::: Supplied material

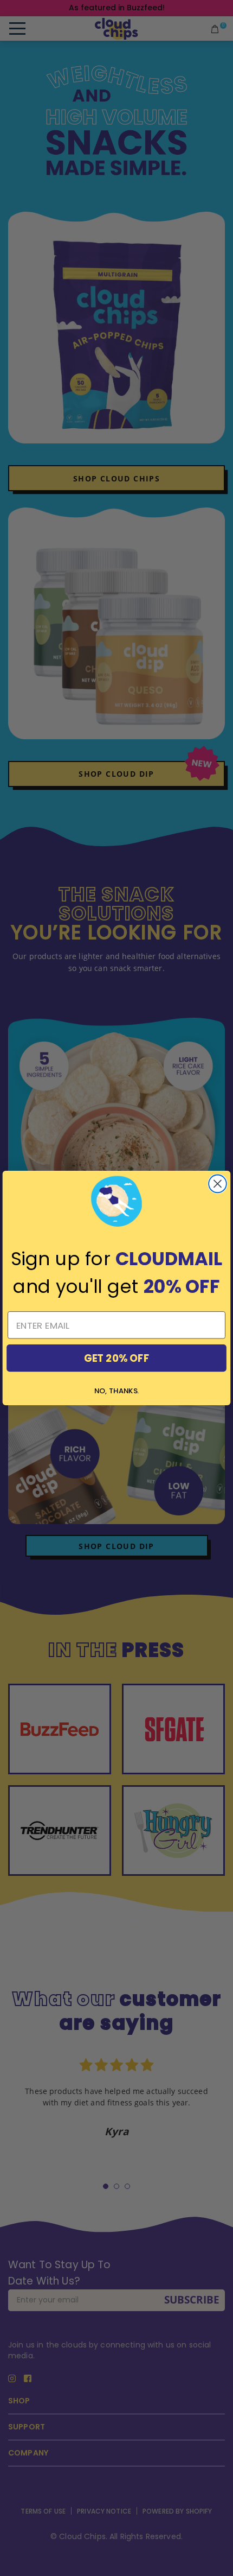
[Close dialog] (217, 1184)
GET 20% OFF (116, 1358)
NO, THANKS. (116, 1391)
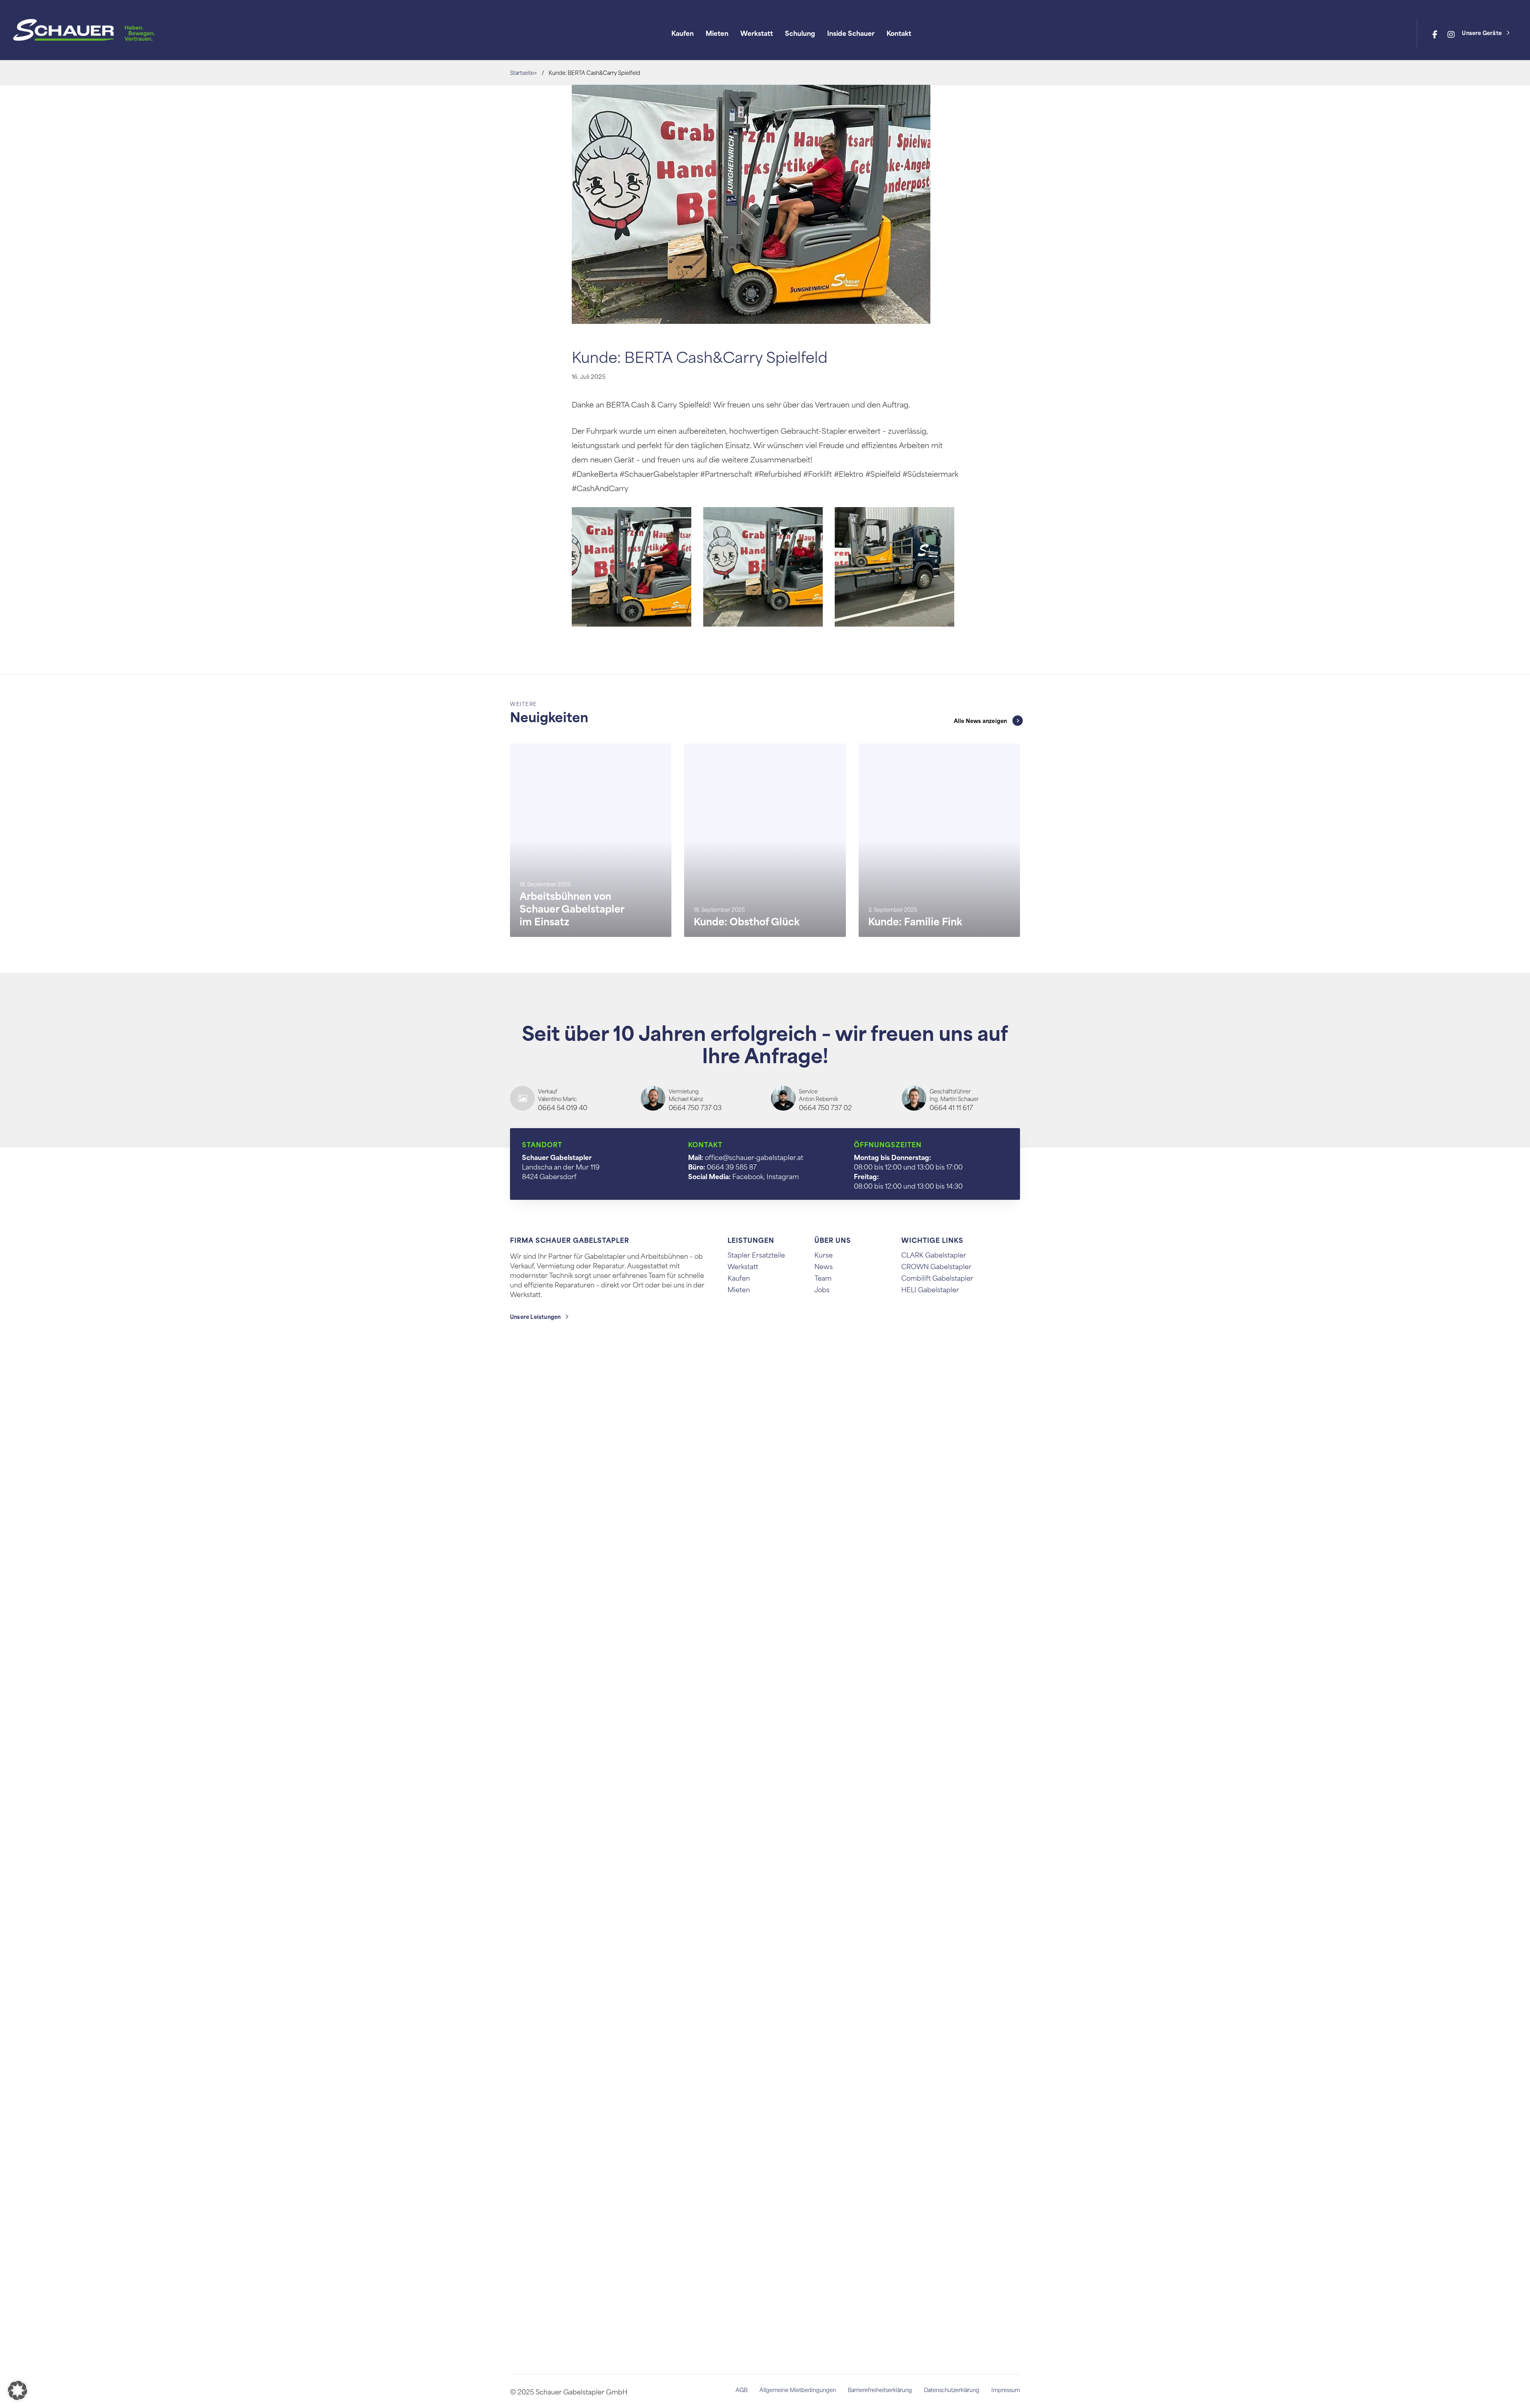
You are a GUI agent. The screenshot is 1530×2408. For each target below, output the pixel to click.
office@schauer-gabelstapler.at (754, 1157)
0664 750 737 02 (825, 1107)
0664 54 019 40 (562, 1107)
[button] (17, 2390)
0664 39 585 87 (732, 1166)
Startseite (522, 72)
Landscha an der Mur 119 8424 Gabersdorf (561, 1166)
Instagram (783, 1176)
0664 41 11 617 (951, 1107)
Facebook (747, 1176)
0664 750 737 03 (695, 1107)
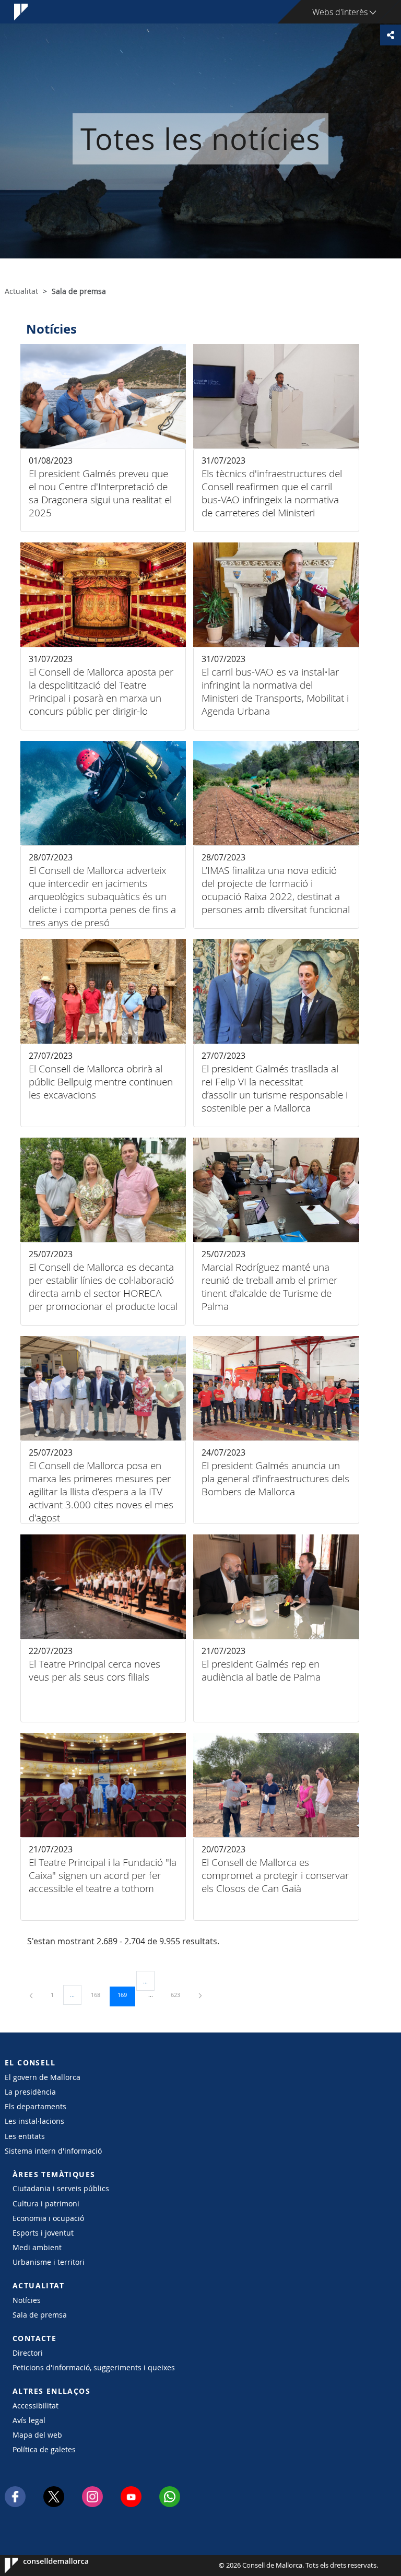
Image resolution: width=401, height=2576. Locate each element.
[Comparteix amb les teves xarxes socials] (390, 35)
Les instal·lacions (34, 2121)
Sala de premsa (40, 2315)
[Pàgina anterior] (31, 1995)
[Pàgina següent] (200, 1995)
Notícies (27, 2300)
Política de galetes (44, 2449)
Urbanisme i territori (49, 2262)
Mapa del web (37, 2435)
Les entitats (25, 2136)
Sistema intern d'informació (53, 2151)
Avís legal (29, 2420)
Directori (28, 2353)
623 (179, 1994)
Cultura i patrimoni (46, 2203)
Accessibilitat (35, 2405)
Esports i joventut (43, 2233)
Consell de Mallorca (36, 2565)
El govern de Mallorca (42, 2077)
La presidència (30, 2092)
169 (126, 1994)
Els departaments (35, 2106)
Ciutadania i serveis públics (61, 2188)
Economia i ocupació (48, 2218)
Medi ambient (37, 2247)
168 (99, 1994)
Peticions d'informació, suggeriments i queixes (94, 2367)
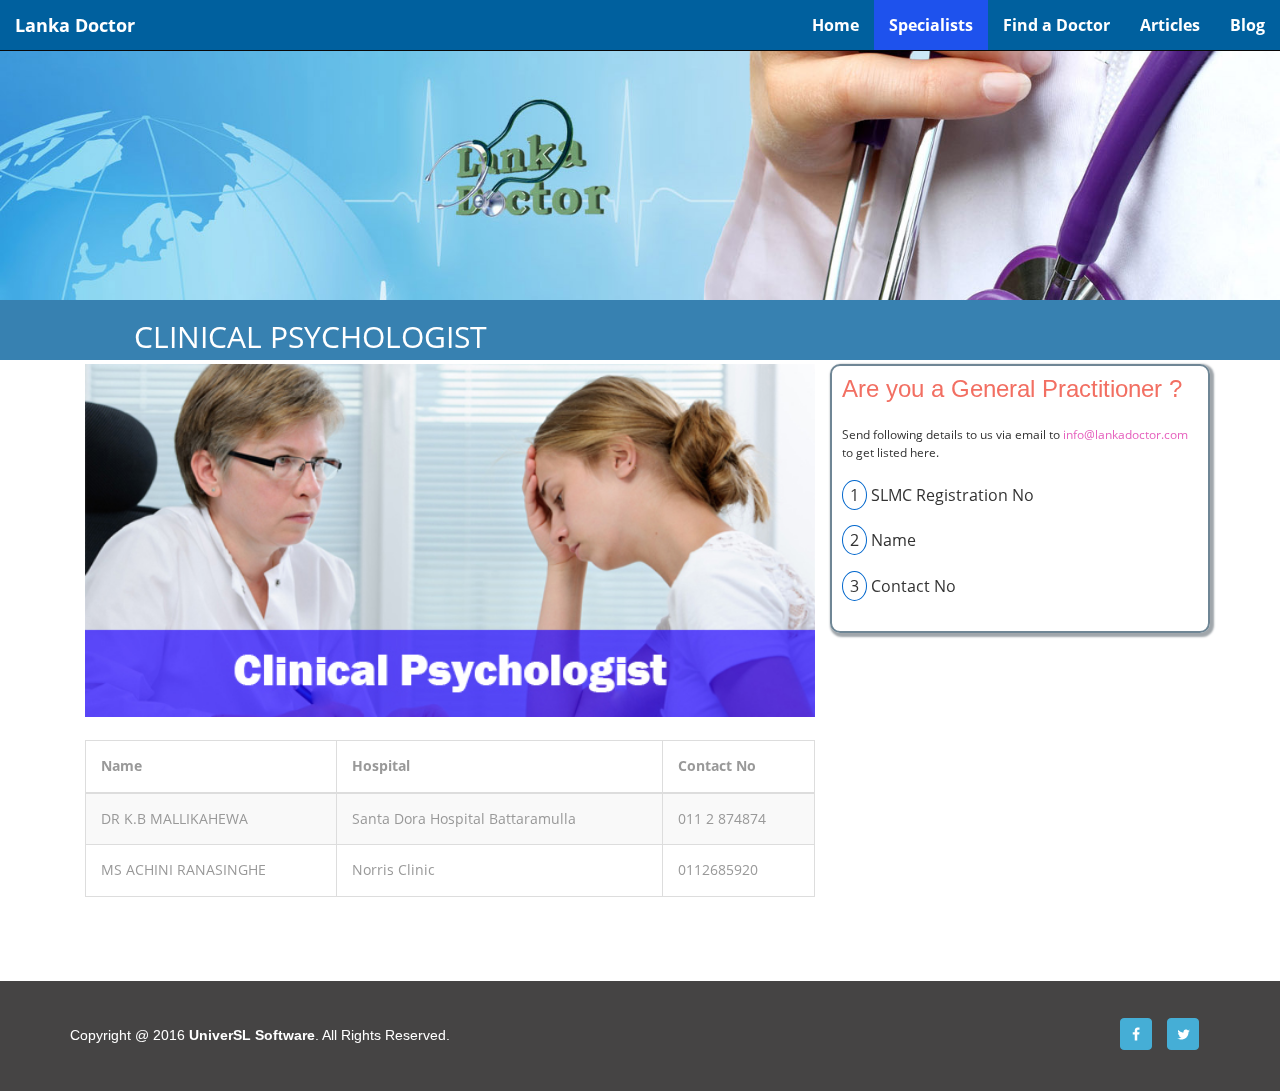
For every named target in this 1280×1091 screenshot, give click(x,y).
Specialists (931, 25)
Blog (1247, 25)
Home (835, 25)
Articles (1170, 25)
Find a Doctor (1056, 25)
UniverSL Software (252, 1035)
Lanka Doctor (75, 25)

::::::

Work to complete: Please restate the material above line by line, exactly, beginning at its first line and ending with the line that contains "Economia i ocupació (48, 2218)", without any pictures.

Expected answer:
[Close dialog] (217, 1184)
GET 20% OFF (116, 1358)
NO, THANKS. (116, 1391)
You are a GUI agent. The screenshot is 1530×2408. For each target below, output the pixel to click.
office@schauer-gabelstapler.at (754, 1157)
0664 750 737 02 (825, 1107)
0664 54 019 40 (562, 1107)
[button] (17, 2390)
0664 39 585 87 (732, 1166)
Startseite (522, 72)
Landscha an der Mur 119 8424 Gabersdorf (561, 1166)
Instagram (783, 1176)
0664 41 11 617 (951, 1107)
Facebook (747, 1176)
0664 750 737 03 (695, 1107)
Image resolution: width=401, height=2576. Locate each element.
[Comparteix amb les teves xarxes socials] (390, 35)
Les instal·lacions (34, 2121)
Sala de premsa (40, 2315)
[Pàgina anterior] (31, 1995)
[Pàgina següent] (200, 1995)
Notícies (27, 2300)
Política de galetes (44, 2449)
Urbanisme i territori (49, 2262)
Mapa del web (37, 2435)
Les entitats (25, 2136)
Sistema intern d'informació (53, 2151)
Avís legal (29, 2420)
Directori (28, 2353)
623 (179, 1994)
Cultura i patrimoni (46, 2203)
Accessibilitat (35, 2405)
Esports i joventut (43, 2233)
Consell de Mallorca (36, 2565)
El govern de Mallorca (42, 2077)
La presidència (30, 2092)
169 (126, 1994)
Els departaments (35, 2106)
Ciutadania i serveis públics (61, 2188)
Economia i ocupació (48, 2218)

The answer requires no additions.